Неконтролируемый интернет-трафик

[vicmic]

Периодически возникает трафик 200-300 Кб/сек. Вот и сегодня: обновление завершилось, сижу, Open News читаю... Nautilus что-то там копирует с диска на диск... Решил посмотреть загрузку процессора - включил системный монитор - вот это да! Интернет-трафик под 300 Кб/с, и не прекращается. Кто бы это мог быть? Включил NetHogs - ничего не понимаю - никто такого трафика не кушает. Вдруг трафик упал до нуля - еле успел снимок сделать. Вот, полюбуйтесь - что это по-вашему?

[john1400]

главное ядро Linuxа и фирефокс не отсылает ничего, а входящий так же
от 1e100

Код: [Выделить]

sudo iftop -i usb 0скан портов zenmap gui nmap там обычно 30кб входящий а не 300кб

все в порядке.  Бди! 

[ArcFi]

Наверно поиск обновлений.
От рута монитор запускайте.

[vicmic]

Наверно поиск обновлений.
От рута монитор запускайте.

Так я только что обновился.
А sudo nethogs eth0 - это запуск не от root?

[ArcFi]

Вероятно, какое-то ограничение возможностей nethogs.
В следующий раз сделайте так:

Код: [Выделить]

sudo iftop -BNP -i eth0

[vicmic]

А вот iftop у меня нет. Что это за зверь? Что делает? Что может?

[yura_n]

У вас же прямо на скриншоте видно, что Skype какими-то своими делами занимается. А Skype - лошадка темная.

[vicmic]

У вас же прямо на скриншоте видно, что Skype какими-то своими делами занимается. А Skype - лошадка темная.

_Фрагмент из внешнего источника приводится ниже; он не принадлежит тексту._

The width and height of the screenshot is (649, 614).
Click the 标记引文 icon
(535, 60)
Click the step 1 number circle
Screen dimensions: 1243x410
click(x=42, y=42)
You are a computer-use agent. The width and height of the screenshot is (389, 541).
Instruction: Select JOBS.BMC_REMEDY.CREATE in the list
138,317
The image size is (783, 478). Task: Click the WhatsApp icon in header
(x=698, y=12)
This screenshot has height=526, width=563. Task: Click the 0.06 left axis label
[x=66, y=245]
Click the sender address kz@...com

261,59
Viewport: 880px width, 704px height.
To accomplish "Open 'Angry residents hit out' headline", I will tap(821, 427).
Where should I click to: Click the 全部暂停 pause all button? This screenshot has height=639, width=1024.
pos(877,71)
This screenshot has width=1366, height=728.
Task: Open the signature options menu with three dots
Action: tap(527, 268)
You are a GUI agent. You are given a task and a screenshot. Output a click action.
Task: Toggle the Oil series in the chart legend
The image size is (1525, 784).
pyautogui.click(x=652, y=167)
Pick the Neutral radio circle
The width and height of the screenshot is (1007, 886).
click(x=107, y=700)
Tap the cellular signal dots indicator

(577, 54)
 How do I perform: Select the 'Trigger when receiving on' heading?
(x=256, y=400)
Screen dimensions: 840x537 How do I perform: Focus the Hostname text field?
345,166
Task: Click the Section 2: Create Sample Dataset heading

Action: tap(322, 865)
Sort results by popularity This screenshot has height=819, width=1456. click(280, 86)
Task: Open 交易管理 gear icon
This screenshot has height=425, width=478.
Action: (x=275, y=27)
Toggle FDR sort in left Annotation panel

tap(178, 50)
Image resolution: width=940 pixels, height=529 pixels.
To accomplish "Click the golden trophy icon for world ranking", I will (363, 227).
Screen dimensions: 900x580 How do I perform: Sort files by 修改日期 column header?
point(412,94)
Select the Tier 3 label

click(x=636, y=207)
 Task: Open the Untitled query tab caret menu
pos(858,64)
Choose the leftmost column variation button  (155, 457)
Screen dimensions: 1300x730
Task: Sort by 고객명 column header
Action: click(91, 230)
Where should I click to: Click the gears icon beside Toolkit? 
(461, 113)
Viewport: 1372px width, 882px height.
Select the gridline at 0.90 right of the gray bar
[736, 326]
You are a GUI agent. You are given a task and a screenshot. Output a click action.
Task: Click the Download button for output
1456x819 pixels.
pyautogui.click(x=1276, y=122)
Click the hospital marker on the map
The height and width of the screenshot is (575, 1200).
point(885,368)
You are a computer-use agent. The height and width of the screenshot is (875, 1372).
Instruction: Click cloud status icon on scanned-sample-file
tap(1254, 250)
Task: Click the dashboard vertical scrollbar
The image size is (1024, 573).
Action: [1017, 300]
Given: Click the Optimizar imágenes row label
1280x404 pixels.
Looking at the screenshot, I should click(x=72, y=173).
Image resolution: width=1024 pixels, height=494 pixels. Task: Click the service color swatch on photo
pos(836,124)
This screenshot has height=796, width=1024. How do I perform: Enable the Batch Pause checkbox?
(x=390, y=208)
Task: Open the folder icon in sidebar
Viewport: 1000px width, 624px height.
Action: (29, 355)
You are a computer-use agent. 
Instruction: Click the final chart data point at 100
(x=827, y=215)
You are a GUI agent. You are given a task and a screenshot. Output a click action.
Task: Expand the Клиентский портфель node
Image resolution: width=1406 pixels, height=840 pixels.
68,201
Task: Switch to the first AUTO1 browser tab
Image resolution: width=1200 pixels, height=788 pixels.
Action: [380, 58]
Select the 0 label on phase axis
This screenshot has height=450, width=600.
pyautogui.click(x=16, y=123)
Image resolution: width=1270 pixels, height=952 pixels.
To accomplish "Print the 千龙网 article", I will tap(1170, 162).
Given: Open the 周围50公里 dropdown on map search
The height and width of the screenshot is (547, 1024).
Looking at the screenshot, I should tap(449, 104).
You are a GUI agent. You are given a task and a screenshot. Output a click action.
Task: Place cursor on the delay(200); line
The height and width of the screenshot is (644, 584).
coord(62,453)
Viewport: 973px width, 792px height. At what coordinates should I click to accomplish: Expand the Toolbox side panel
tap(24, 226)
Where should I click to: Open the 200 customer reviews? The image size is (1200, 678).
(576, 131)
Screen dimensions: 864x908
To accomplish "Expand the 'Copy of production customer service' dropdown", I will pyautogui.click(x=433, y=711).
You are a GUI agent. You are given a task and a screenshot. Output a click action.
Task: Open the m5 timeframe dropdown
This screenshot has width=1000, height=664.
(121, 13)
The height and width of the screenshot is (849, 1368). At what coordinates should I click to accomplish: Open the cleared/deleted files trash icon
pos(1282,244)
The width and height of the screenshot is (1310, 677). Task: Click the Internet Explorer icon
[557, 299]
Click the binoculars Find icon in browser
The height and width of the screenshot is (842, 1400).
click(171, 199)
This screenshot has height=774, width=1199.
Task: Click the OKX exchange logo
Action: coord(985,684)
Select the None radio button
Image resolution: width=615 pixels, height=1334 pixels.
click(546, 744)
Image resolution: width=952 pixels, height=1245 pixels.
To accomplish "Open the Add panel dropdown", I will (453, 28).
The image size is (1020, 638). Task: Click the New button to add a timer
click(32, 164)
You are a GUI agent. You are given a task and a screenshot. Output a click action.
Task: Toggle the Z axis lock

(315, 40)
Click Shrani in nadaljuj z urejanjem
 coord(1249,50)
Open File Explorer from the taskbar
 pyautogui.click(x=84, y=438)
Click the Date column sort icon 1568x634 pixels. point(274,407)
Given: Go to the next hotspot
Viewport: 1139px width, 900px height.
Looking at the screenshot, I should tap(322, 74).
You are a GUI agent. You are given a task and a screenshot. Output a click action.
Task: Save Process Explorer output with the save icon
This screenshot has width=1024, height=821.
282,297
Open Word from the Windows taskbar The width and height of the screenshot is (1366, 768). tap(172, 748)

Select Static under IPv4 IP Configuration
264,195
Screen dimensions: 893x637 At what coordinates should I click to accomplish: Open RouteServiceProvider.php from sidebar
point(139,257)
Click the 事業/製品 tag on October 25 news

Да нет, это уведомления - я их давно просмотрел, но они почему-то висят.
И сейчас вот они висят - и ничего...
Ну, иногда кто-нибудь в скайпе объявится - ну, выскочит объявление, но это же не 300 Кб/с несколько минут... Причём это явление наблюдается независимо от того, включён скайп или нет.
Шпиён, наверное...
Чем бы его отловить?

[peregrine]

vicmic, скайп хитёр. Если у кого-то серый ip и он звонит абоненту с серым ip, т.е. они не могут соединиться напрямую, угадай, как они соединяются? Выбирается абонент с достаточно стабильным и широким каналом и реальным ip адресом, а их соединения инициализируются через этого абонента. Но да, полный вывод от рута предпочтителен.

[ArcFi]

На скрине процесс запущен от рута и общается по TCP.
Навскидку за подобным делом мне вспоминается лишь апдейтер (если не брать в расчёт сервер).
NTP/DNS/DHCP тоже от рута, но в основном по UDP и кушают очень мало.
Чаты, VoIP, погода, браузер и т.п. должны работать от юзера.

[vicmic]

Вероятно, какое-то ограничение возможностей nethogs.
В следующий раз сделайте так:

Код: [Выделить]

sudo iftop -BNP -i eth0

Отчитываюсь:
Установил iftop, картина теперь соответствует "Системному монитору" - входящий трафик 250Kb/s, исходящего практически нет - вот картинка:

Комментарии к ситуации - обновления завершены, браузеры закрыты, skype даже не запускал.
Попытался поискать по IP:
http://233.7.70.108/ - нет доступа
ws.92.127.154.30 - это, по-видимому, iptv, но я не подключался к нему.
Да, перед этим я смотрел видео с сайта Вестей. Но ведь я закрыл браузер, а трафик продолжается...
Кто кушает трафик?
Обнаружил ещё несоответствие: в "Системном мониторе" по данным индикатора - загрузка ЦП постоянно почти 100%, а на вкладке "Процессы" - от 1 до 3 процессов загружают ЦП от 3% до 30%, ну изредка больше. Ну вот, например:

Что-то грузит процессор, а что - не видно...  Так похоже на вирусы в Windows...
Или "Системный монитор" врёт...
А вот сейчас воровство трафика прекратилось, хотя открыт Chromium.

[Dfg]

Wireshark поставь и смотри что по сети шарится и куда.

[ArcFi]

vicmic, засветился порт 5000.
Смотрим, какие процессы с ним связаны:

Код: [Выделить]

sudo ss -anp | grep 5000

[vicmic]

Wireshark поставь и смотри что по сети шарится и куда.

Пставил Wireshark, но не могу заставить его работать с eth0, только bluetooth, почему-то...

[ArcFi]

Пставил Wireshark, но не могу заставить его работать с eth0, только bluetooth, почему-то...

Надо добавить себя в группу wireshark и релогин.